Мы видели, как Эльстир прочитал наше письмо, как положил его в карман, доужинал, попросил подать вещи, затем встал из-за стола, а мы, уверенные, что оскорбили его нашим обращением к нему, и хотели и боялись незаметно уйти. Мы ни на секунду не задумались над, казалось бы, самым важным, — над тем, что наш восторг перед Эльстиром, в искренности которого мы никому не позволили бы усомниться, который проявлялся в том, как тяжело мы дышали, ожидая ответа, и который мог бы заставить нас отважиться на любой трудный шаг, на какой угодно подвиг, если это будет нужно великому человеку, — наш восторг не был таким, каким мы его себе представляли, — преклонением почитателей: ведь мы же ничего из работ Эльстира не видели; восторженное чувство вызывало у нас отвлеченное понятие: «великий художник», а не его, неведомое нам, творчество. То было, в сущности, преклонение пустопорожнее, рамка из возбужденных нервов, сентиментальная оправа для беспредметного восторга, то есть что-то неразрывно связанное с детством, вроде органов, отмирающих у взрослого; мы же были еще дети. Между тем Эльстир подошел к двери, потом вдруг повернулся и направился к нам. Меня охватил блаженный ужас, какой несколько лет спустя уже ничто не могло бы на меня навести, ибо привычка к обществу не допускает даже мысли, что могут явиться столь странные поводы к такого рода волнениям, к которым у нас к тому же с возрастом ослабевает способность.
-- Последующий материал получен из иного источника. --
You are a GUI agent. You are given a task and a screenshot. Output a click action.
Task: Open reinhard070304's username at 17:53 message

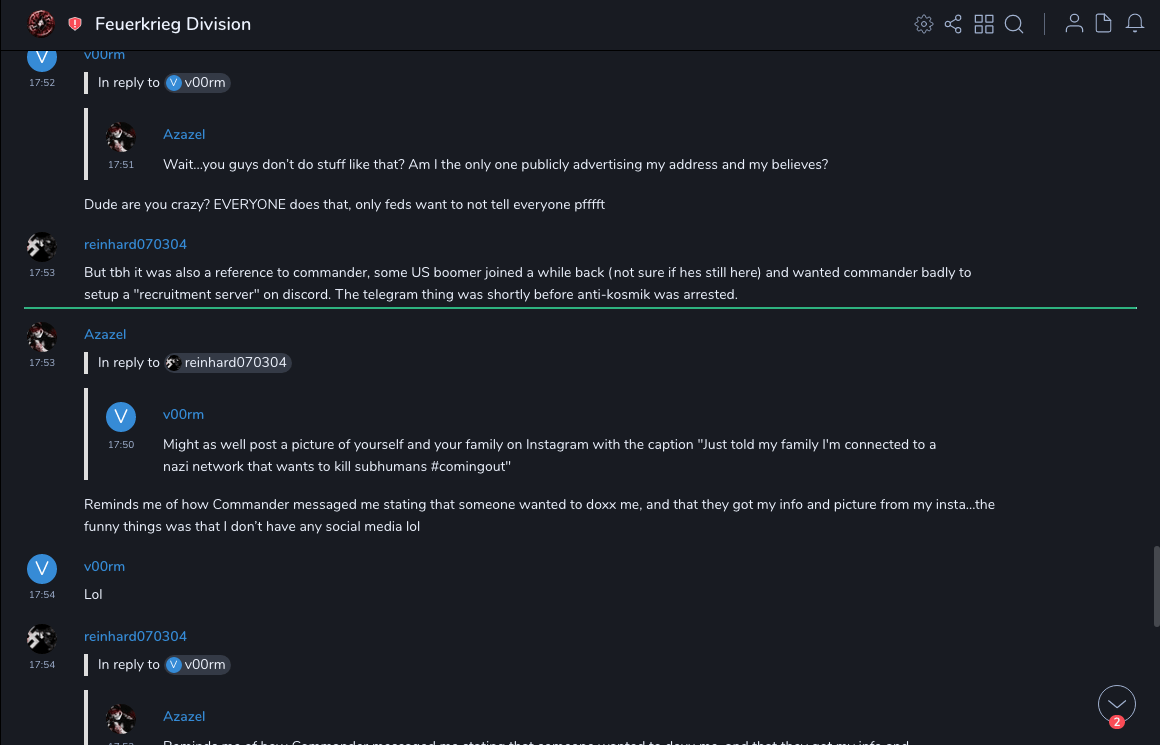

Эльстир сел за наш столик, но, сколько я ни пытался ввернуть в разговор что-нибудь о Сване, он ничего на это не отвечал. Я решил, что он его не знает. А вот в свою бальбекскую мастерскую он меня пригласил, — не пригласив Сен-Лу, — куда мне, пожалуй, не открыла бы доступа рекомендация Свана, будь Эльстир в самом деле с ним дружен (мы склонны преуменьшать важность той роли, какую играют в жизни бескорыстные чувства) и чем я был обязан нескольким сказанным мною словам, из коих Эльстир сделал вывод, что я люблю искусство. Он был настолько любезнее со мной, чем Сен-Лу, насколько любезность Сен-Лу была выше приветливости мелкого буржуа. По сравнению с любезностью великого художника любезность человека, принадлежащего к высшей знати, как бы эта любезность ни была обворожительна, кажется лицедейством, подделкой. Сен-Лу старался понравиться, Эльстир любил раздавать, любил отдавать себя другим. Все, что у него было, — мысли, произведения и все прочее, которое он ценил гораздо меньше, — он с радостью отдал бы тому, кто его понял. Но за отсутствием подходящего общества он жил уединенно, необщительно, и светские люди считали это позой и невоспитанностью, власти — неблагонадежностью, соседи — сумасбродством, а его родные — эгоизмом и самомнением.